Os modelos HOF eram sinônimo de PCB reforçada, BIOS liberada e coolers gigantescos — combinação que colocou vários overclockers no topo do ranking HWBOT. Até o momento, a Palit não confirmou se manterá a série sob outro nome ou se vai integrá-la às linhas GameRock ou JetStream, conhecidas pelo foco em silêncio e RGB intenso.
Impacto prático para quem pensa em comprar GPU agora
• Disponibilidade imediata: estoques de RTX 30/40 GALAX continuam nas lojas até esgotar. Preços podem cair em promoções de queima.
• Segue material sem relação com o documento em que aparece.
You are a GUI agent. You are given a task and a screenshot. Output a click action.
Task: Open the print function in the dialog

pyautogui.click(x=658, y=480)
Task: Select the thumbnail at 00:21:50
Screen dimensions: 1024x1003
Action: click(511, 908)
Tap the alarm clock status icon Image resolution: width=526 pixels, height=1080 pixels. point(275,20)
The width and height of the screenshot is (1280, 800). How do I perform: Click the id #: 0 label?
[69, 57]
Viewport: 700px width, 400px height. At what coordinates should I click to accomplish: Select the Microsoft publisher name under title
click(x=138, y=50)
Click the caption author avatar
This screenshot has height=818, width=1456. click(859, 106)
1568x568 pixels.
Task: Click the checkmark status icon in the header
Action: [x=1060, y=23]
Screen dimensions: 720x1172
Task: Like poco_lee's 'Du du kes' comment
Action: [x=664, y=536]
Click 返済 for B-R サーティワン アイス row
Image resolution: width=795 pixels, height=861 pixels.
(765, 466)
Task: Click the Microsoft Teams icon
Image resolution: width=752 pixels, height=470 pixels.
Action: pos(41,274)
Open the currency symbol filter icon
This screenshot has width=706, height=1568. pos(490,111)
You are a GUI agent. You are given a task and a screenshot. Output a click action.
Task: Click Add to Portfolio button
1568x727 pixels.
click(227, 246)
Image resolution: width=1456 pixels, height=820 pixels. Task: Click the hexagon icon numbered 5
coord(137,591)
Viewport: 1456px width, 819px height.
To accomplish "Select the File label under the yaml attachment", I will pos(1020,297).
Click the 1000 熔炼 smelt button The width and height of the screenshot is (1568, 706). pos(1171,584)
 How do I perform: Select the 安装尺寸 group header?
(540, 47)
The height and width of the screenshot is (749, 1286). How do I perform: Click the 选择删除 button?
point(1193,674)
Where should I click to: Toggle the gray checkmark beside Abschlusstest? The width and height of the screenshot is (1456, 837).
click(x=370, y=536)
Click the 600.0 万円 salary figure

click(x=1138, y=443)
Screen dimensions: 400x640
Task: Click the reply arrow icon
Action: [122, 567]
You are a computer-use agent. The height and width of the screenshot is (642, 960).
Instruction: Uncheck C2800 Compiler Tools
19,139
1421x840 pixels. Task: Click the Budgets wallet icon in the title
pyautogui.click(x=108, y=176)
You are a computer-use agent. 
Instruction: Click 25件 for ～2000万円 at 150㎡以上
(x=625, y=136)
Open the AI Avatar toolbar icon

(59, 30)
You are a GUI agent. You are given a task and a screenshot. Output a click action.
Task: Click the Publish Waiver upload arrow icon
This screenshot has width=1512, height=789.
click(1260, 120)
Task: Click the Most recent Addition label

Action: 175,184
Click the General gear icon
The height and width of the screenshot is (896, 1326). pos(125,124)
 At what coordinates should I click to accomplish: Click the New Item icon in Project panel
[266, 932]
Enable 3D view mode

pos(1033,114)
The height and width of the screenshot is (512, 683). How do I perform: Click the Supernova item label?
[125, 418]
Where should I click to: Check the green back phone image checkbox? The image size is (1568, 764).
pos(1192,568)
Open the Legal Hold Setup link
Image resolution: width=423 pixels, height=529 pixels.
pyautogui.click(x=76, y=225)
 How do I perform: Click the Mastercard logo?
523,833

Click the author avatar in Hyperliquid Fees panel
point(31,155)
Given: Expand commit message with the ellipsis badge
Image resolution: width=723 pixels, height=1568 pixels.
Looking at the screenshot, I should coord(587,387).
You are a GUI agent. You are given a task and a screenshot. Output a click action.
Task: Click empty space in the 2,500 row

• Menos variedade no futuro: a próxima leva de GPUs NVIDIA pode chegar apenas com designs Palit, ASUS, MSI, Gigabyte e poucas outras parceiras.
Imagem: Internet
• Concorrência acirrada na faixa premium: sem a HOF, quem busca overclock extremo deve olhar para ASUS ROG Strix OC, MSI SUPRIM X ou EVGA Kingpin (que também saiu do mercado, aliás).
Mercado brasileiro: o que muda?
No Brasil, a GALAX ganhou popularidade graças ao trabalho de entusiastas como Ronaldo Buassali (TecLab). A saída da marca deixa um espaço para a Palit, que até então tinha presença tímida no varejo nacional. Distribuidores já negociam trazer as linhas GameRock OmniBlack e JetStream OC, com possíveis lançamentos alinhados à RTX 50 “Blackwell” em 2025.
Vale esperar pelas novas Palit ou aproveitar liquidações?
Se você precisa de performance agora — para atualizar seu setup antes dos próximos lançamentos de AAA games ou mergulhar em monitores 4K/240 Hz —, ficar de olho nos estoques remanescentes da GALAX pode render ótimo custo-benefício. Por outro lado, quem faz questão de garantia longa e quer o design mais recente em PCB e refrigeração pode aguardar a primeira leva de placas totalmente “Palit inside” no segundo semestre.
No fim das contas, o adeus à GALAX simboliza a evolução de um mercado cada vez mais enxuto, em que poucos players comandam grandes volumes. Para nós, consumidores, a boa notícia é que a competitividade de preços tende a aumentar — especialmente em promoções relâmpago que costumam pipocar nos marketplaces.